Now we are not only tempted to confuse key leaders like Peter as our foundation, it seems to me, although this is huge it seems to me.  I, for one, have often experienced a tinge of despair when the stalwart fade and die or when active church members move away or simply are called to put more energy elsewhere. And yet, somehow the work and the witness continue, if not in the same ways, then in new ways that are meant for the time.

But we also rely on tradition, on how things have always been, don’t we.  In my setting, for instance, we are currently in a dilemma about what to do about Sunday School among families for whom the old model no longer seems to work. And about when to gather leaders and how to raise up new ones who are so busy with work and running children to sporting events and on and on.  You name it, it is all in flux now. How much better off might we be led into what’s next if we focused on the foundations Jesus speaks of now: the certainty that Jesus is the Messiah, the Son of the living God and that forgiveness is at the heart of all of it, whatever is next!

Indeed, you and I live and serve in a time when it can feel like all of our foundations are shifting.  And indeed, they are, if we forget what that foundation actually is.

And so, what might it look like for you and me and for our congregations to simply and consistently return to the truth of Who and what our foundation actually is and has been all along?

Not anyone as human as Peter or you or me or the best leader your congregation can remember.

Not the traditions which seemed to serve so well those generations before us, but are faltering now.

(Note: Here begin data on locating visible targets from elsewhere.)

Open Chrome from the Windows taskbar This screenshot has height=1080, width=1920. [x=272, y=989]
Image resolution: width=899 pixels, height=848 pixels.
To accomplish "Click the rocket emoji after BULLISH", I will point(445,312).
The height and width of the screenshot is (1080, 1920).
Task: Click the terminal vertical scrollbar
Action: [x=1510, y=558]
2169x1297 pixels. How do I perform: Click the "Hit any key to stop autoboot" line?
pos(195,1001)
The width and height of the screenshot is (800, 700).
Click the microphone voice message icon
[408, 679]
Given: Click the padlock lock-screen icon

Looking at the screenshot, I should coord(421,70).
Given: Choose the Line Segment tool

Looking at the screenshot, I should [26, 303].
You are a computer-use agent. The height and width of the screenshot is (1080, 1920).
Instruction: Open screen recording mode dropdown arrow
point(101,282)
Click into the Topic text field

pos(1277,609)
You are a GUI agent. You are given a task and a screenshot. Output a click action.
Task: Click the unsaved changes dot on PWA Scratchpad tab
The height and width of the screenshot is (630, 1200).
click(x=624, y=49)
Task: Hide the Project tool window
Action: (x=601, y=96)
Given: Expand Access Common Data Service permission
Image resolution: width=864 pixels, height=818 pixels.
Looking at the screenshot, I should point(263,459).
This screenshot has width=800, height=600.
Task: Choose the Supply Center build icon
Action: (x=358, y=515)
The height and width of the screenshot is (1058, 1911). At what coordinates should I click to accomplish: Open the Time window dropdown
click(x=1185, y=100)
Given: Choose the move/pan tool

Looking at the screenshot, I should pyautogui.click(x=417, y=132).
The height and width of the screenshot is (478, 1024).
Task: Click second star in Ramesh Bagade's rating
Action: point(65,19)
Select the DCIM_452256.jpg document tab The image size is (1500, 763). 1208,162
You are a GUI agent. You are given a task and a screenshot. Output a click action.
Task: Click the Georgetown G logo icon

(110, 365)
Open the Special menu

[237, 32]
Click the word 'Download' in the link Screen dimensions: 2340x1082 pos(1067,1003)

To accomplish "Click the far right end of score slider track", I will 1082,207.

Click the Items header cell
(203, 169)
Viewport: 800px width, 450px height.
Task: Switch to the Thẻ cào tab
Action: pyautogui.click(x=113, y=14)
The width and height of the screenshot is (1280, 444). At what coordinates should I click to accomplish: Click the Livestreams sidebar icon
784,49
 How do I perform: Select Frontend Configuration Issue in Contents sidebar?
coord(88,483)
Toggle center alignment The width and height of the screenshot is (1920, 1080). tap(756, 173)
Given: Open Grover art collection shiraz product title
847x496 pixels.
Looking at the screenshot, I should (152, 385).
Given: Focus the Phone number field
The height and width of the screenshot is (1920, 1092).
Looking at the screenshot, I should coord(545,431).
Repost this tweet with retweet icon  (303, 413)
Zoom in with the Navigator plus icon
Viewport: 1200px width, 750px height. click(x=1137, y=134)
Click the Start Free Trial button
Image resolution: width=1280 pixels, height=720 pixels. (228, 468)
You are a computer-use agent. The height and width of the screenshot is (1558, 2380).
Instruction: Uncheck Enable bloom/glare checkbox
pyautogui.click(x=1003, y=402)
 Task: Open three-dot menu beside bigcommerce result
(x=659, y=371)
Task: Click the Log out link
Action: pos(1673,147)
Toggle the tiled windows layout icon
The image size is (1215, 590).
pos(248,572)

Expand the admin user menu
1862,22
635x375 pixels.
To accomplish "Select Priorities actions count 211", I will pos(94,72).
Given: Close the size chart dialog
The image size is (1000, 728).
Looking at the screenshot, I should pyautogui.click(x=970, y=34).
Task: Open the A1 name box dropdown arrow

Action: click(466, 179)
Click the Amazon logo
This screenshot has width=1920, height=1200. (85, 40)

No, not even the way we did things a few short years ago.

So again, I wonder now:

  • What would it look like if we simply lived deep into the promise laden in this week’s Gospel?
  • What if we considered again who and what our true foundation actually is?
  • How might we be called to live and serve together in new ways?
  • What unnecessary burdens might be lifted if we did so?
  • Indeed, what new things might we then see God doing among us if we just began here?